A panel of researchers from medical schools and private hospitals and a representative of the Food and Drug Administration agreed on the draft regulation on Friday after years of delaying a decision amid fears the regulation would block the benefits of using stem cell technology for lab research.
"The purpose of this regulation is to protect consumers from deceptive stem cell therapies," council president Somsak Lohlekha said. "So they don't have to unnecessarily pay huge sums of money for any treatment which is still at the experimental stage."
The draft regulation will be submitted to the public health minister for approval and published in the Royal Gazette. The process will take about three months before the country's first regulation on medical ethics regarding stem cell research for human treatment will be put into effect, he said. The regulation requires all studies on stem cell treatment, except for blood diseases, to be approved by an "ethics and academic panel" as well as the ethics committee of each medical school and hospital where any stem cell research would be undertaken.
Dr Somsak said panel members would be central to decisions on whether stem cell studies on humans at medical schools and hospitals met scientific and ethical standards. He said the panel would be made up of impartial experts on stem cell technology from medical universities.

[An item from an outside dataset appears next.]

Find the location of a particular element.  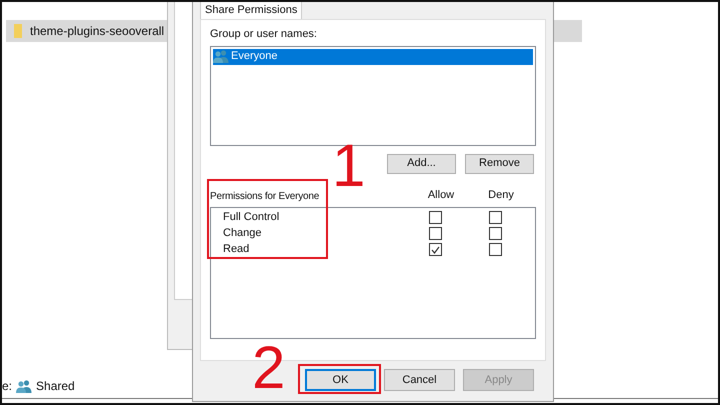

remove-button: Remove is located at coordinates (500, 164).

Doctors conducting stem cell studies would be required to register with the Medical Council for monitoring and consumer protection purposes.
Dr Somsak said private clinics, especially dermatology clinics, providing expensive stem cell treatment were mushrooming, mainly due to a loophole in the drug bill.

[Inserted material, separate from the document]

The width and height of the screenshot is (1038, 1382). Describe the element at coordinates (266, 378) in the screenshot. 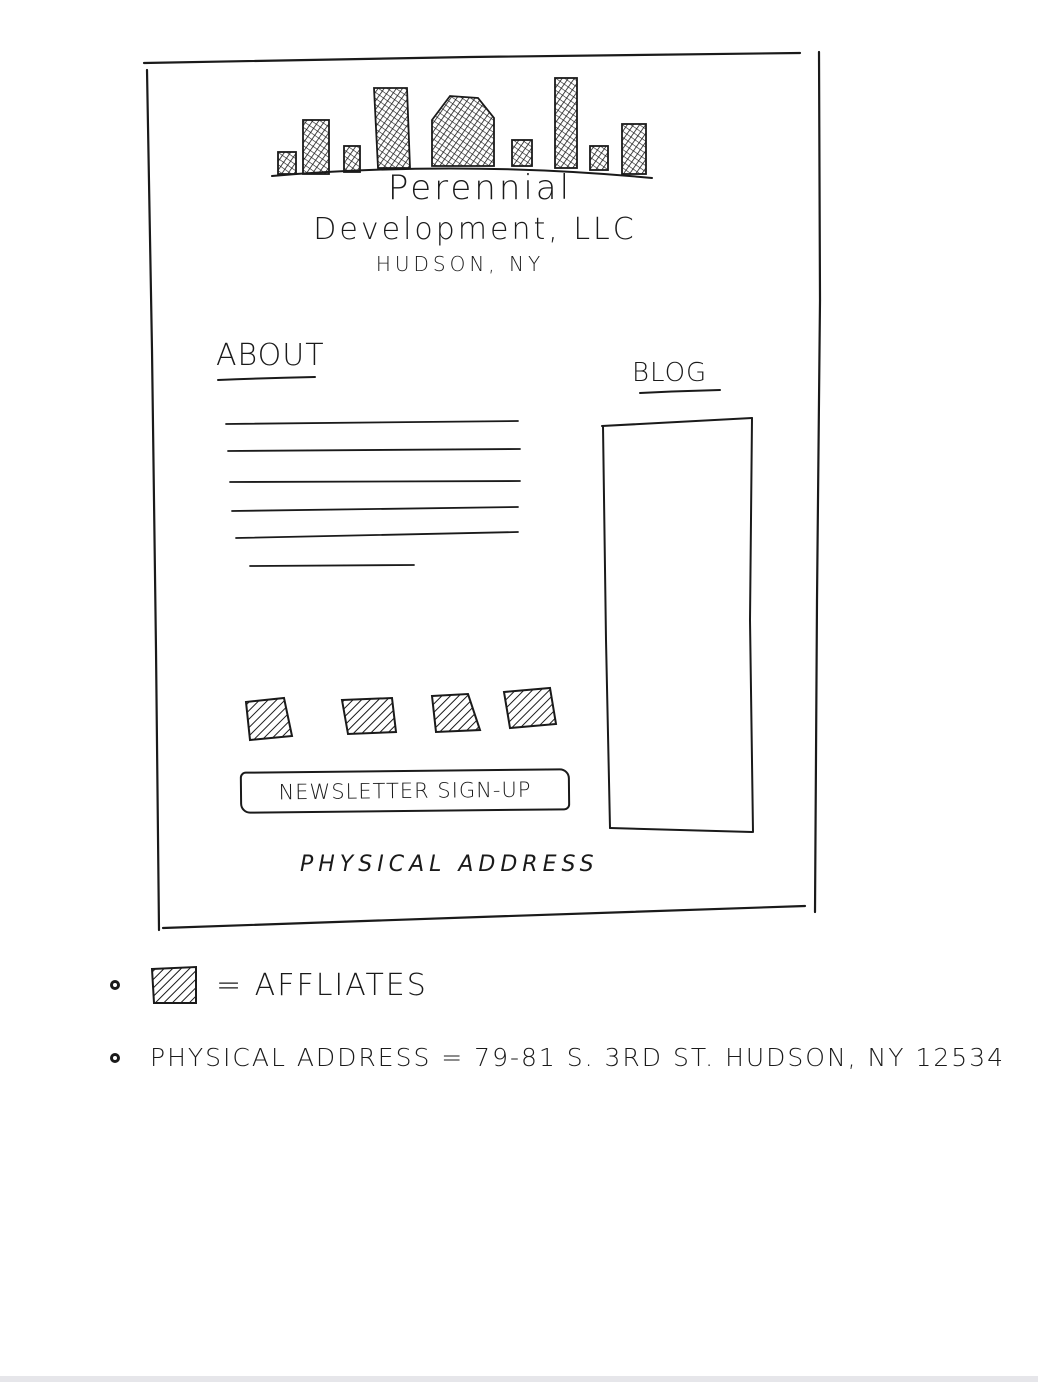

I see `about-heading-underline` at that location.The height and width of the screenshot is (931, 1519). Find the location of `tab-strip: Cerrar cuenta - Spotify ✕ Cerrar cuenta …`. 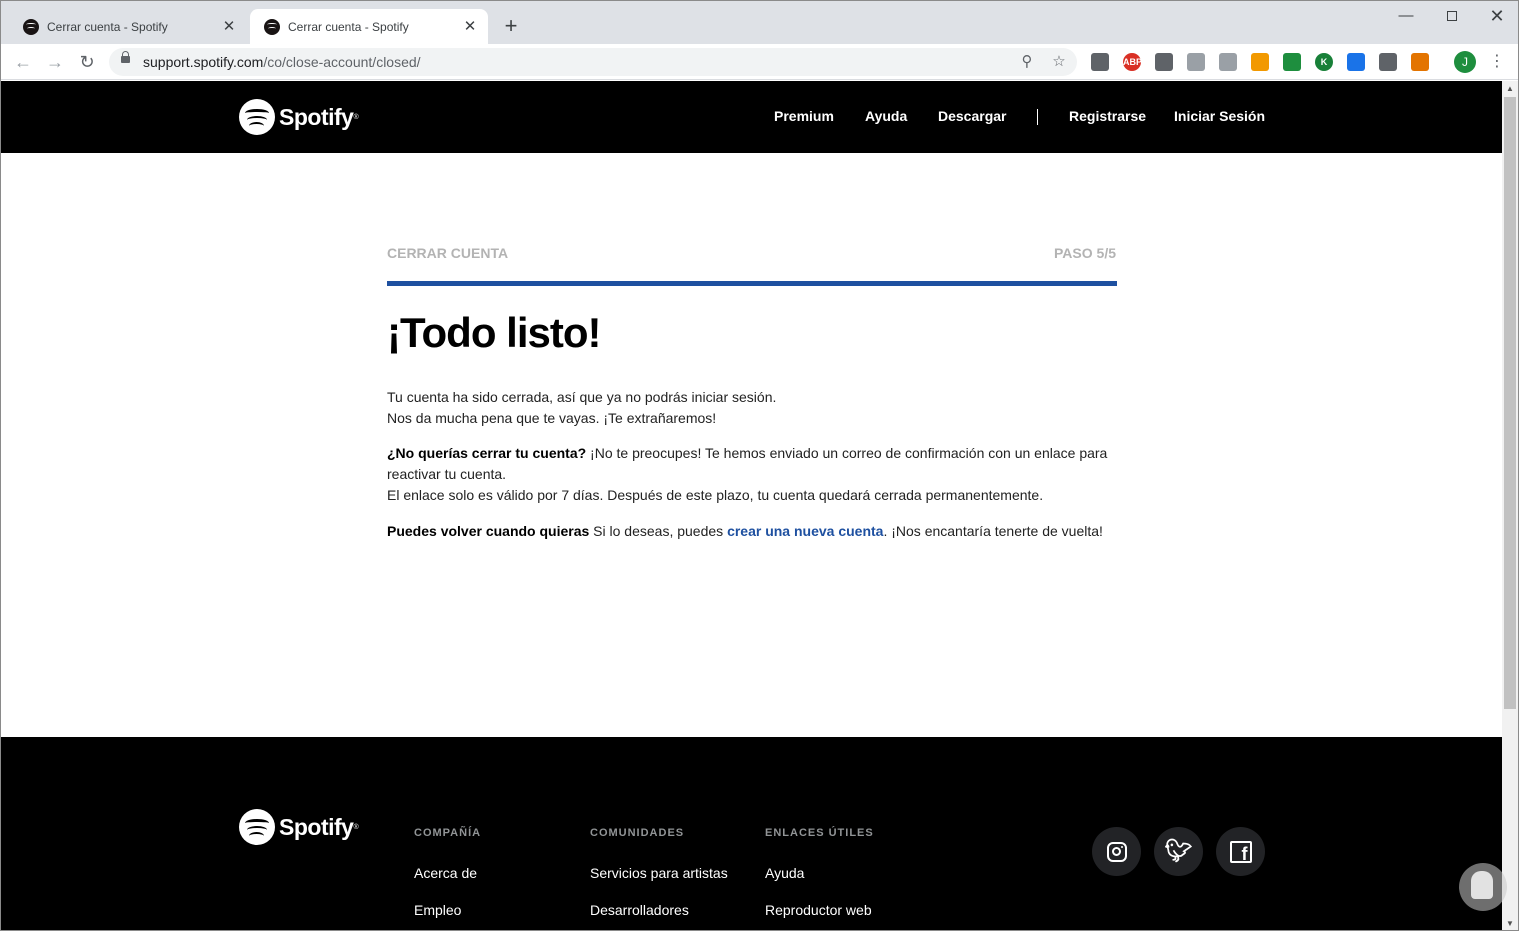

The law could not be enforced against dermatologists formulating individual medications for patients or manufacturers and importers of cosmetics having animal stem cells as ingredients.

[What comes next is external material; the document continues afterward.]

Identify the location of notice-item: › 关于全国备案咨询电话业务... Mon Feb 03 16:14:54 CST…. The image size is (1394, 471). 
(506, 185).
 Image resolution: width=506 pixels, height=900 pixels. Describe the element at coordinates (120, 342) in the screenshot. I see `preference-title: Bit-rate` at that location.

He also warned people about businesses that offer storage of stem cells at birth, which can cost as much as 200,000 baht.
Such services are reportedly popular among wealthy people who believe technological advancements will allow the cells to be used for treating future diseases.
He said scientific innovations could retrieve stem cells from blood for treatment at much cheaper cost. A warning on these misleading advertisements would be published on the Medical Council website, he said.